German onshore wind ‘collapse’ jeopardises EU renewable energy goals

The country installed only 134MW of new onshore wind capacity in the first three months of 2019 – its worst first quarter since 2000

The “collapse” in the growth of onshore wind energy in Germany is jeopardising both the nation’s and the EU’s renewable energy targets.

The warning comes from trade body WindEurope, which says Germany installed only 134MW of new onshore wind capacity in the first three months of 2019 – its worst first quarter since 2000.

It estimates the country is likely to install only between 1GW to 2GW of onshore wind farms this year, significantly down on the last five years when it installed 4.3GW per year on average.

It is also well below what Germany needs to meet its own 65% renewable power target by 2030 and deliver its share of the EU’s 32% green energy goal.

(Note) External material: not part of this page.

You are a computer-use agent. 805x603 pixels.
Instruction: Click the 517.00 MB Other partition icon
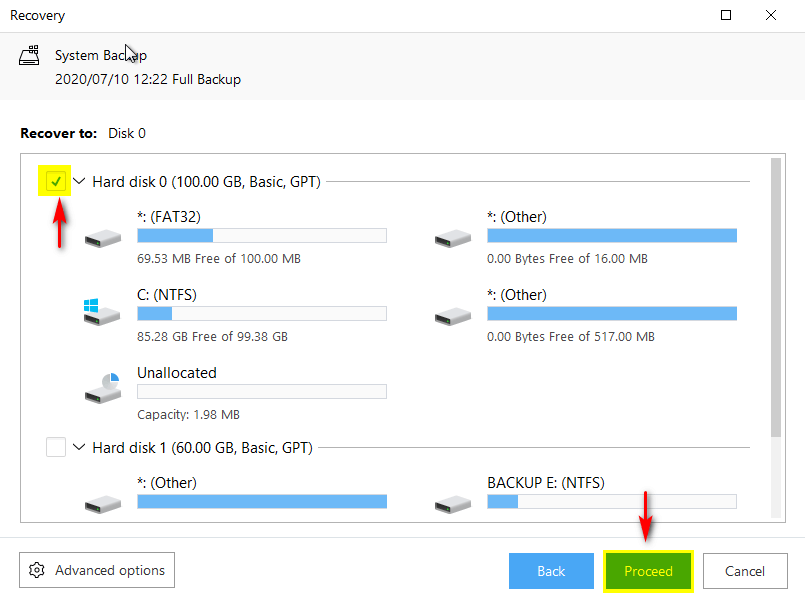(452, 314)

WindEurope also warns offshore wind will not fill the gap as the country is due to build just 730MW per year up to 2030.

It suggests some of the slowdown is due to its “failed auction systems” in 2017, when a lot of community projects won without a permit – many of these projects are yet to be built due to “more generous realisation timelines”.

It adds permitting for new wind farms remains the underlying problem as the process, which used to take just 10 months, now takes more than two years.

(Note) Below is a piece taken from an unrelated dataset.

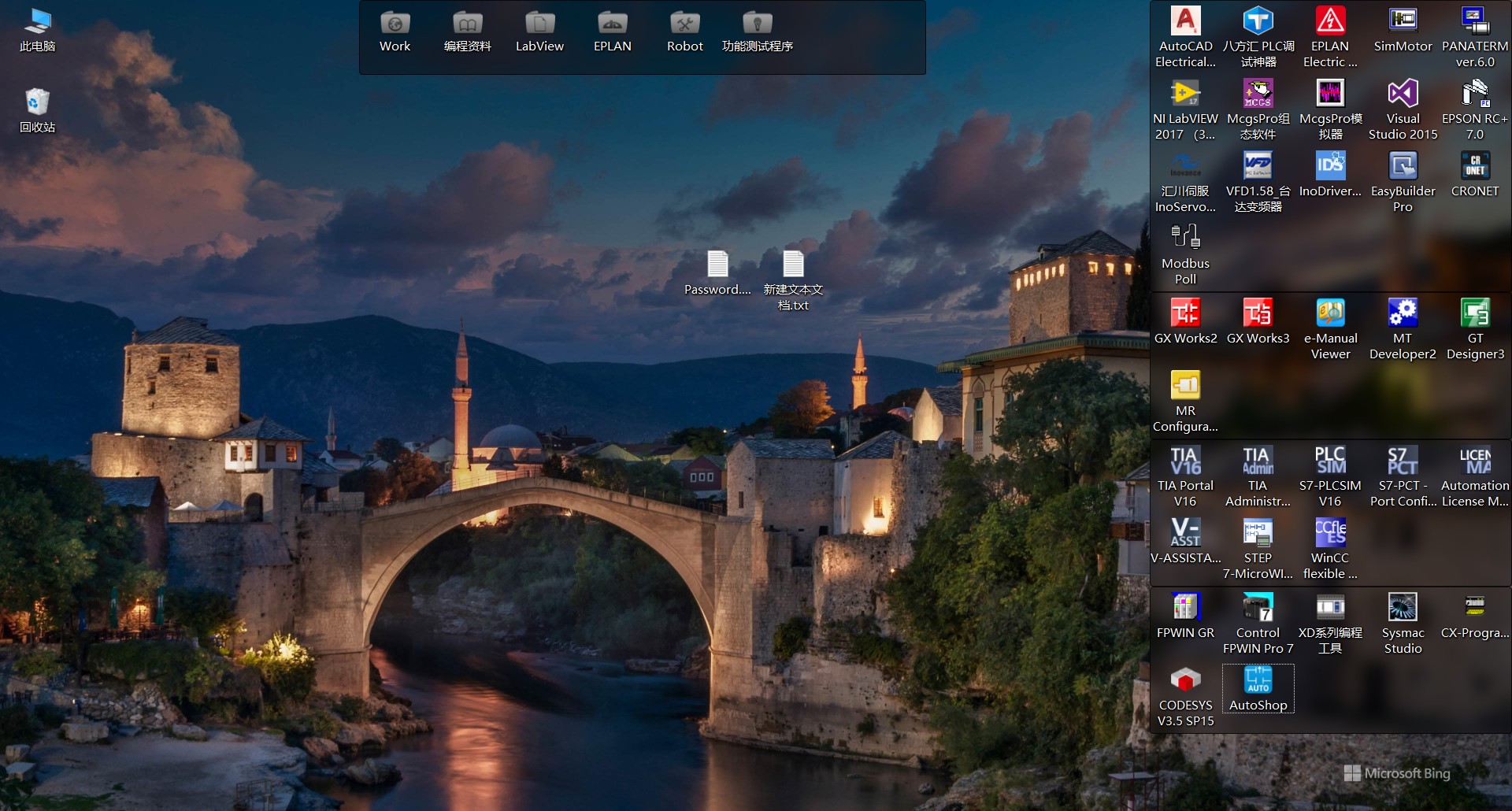
Task: Click the TIA Portal V16 shortcut
Action: [1185, 461]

Only 400MW of new wind farm permits were awarded in the first quarter of 2019, well below historical levels and the last three auction rounds were undersubscribed, leading to rising prices.

Giles Dickson, CEO of WindEurope said: “Onshore wind energy in Germany is in deep trouble. The development of new wind farms has almost ground to a halt. The main problem is permitting – it’s got much slower, more complex and there aren’t enough civil servants to process the applications. It seriously undermines Germany’s ability to meet its 2030 renewables target and contribute to the EU target. And it’s affecting Germany’s wind turbine industrial base. Half of Europe’s 300,000 wind energy jobs are in Germany but 10,000 have gone in Germany in the last five years. And this could get worse: there hasn’t been a single turbine order recorded in Germany in Q1 this year.

“The German Government now needs to make clear how they’re going to reach their 65% renewables target for 2030. It needs an annual build-out of 5GW of onshore wind – and urgent action to speed up the permitting process.”